Extracto proporcionado:
En principio, en una sociedad sana, regida por un Estado sano, el fraude es inmoral. Y lo es porque una contribución razonable es imprescindible para construir una sociedad de valores que garantice un mínimo de cobertura en caso de necesidad y cubrir unos servicios esenciales para todo ser humano. Así, no aportar lo estipulado puede considerarse como un fraude a la sociedad, porque es insolidario en el sentido de que no aporta un dinero imprescindible para mantener la educación, la sanidad, las pensiones, los subsidios de desempleo y en definitiva la protección social.
Y ese es el argumento que políticos y ciertos tertulianos, que se llevan un pastón al mes por sus eruditas aportaciones, esgrimen con vehemencia. No todos, afortunadamente.

Muestra de datos:

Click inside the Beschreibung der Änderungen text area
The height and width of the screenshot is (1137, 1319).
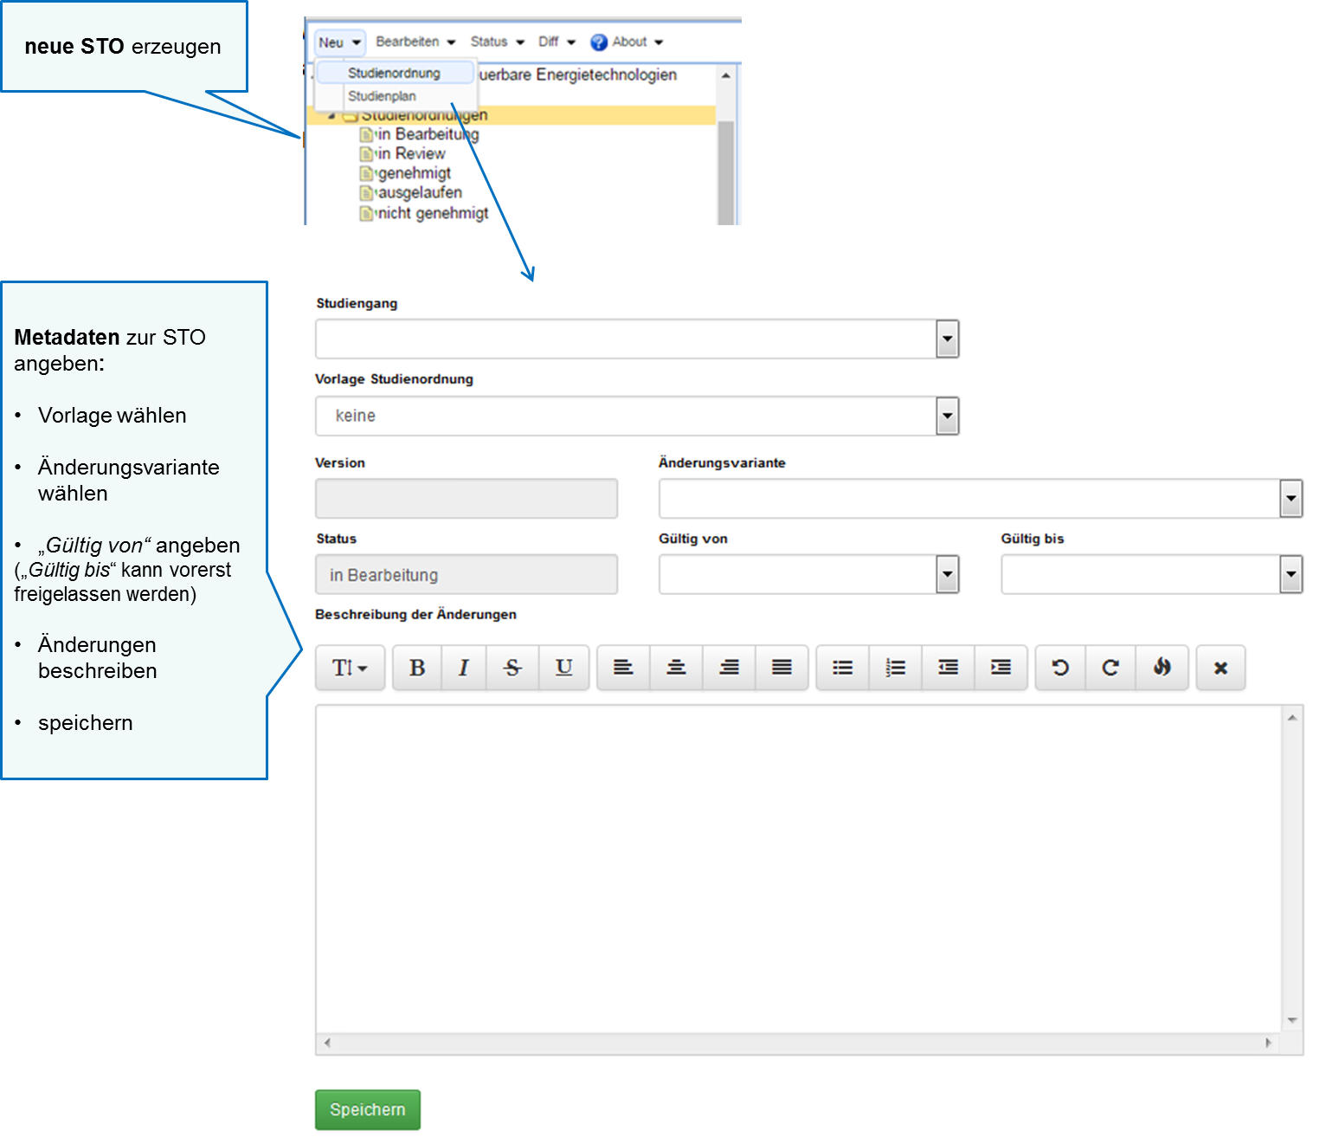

Lista de tareas:
1 – Según el extracto, ¿cómo es el fraude en una sociedad sana regida por un Estado sano?
2 – Enumera, por favor, todo lo que, según el extracto, requiere para mantenerse el dinero que no aporta quien comete fraude.
3 – Transcribe del extracto el pasaje que va desde "En principio, en" hasta "No todos, afortunadamente.".
Responde usando únicamente el extracto.

Respuestas del ejercicio:
1 – Es inmoral.

2 –
- La educación
- La sanidad
- Las pensiones
- Los subsidios de desempleo
- La protección social

3 –
En principio, en una sociedad sana, regida por un Estado sano, el fraude es inmoral. Y lo es porque una contribución razonable es imprescindible para construir una sociedad de valores que garantice un mínimo de cobertura en caso de necesidad y cubrir unos servicios esenciales para todo ser humano. Así, no aportar lo estipulado puede considerarse como un fraude a la sociedad, porque es insolidario en el sentido de que no aporta un dinero imprescindible para mantener la educación, la sanidad, las pensiones, los subsidios de desempleo y en definitiva la protección social.
Y ese es el argumento que políticos y ciertos tertulianos, que se llevan un pastón al mes por sus eruditas aportaciones, esgrimen con vehemencia. No todos, afortunadamente.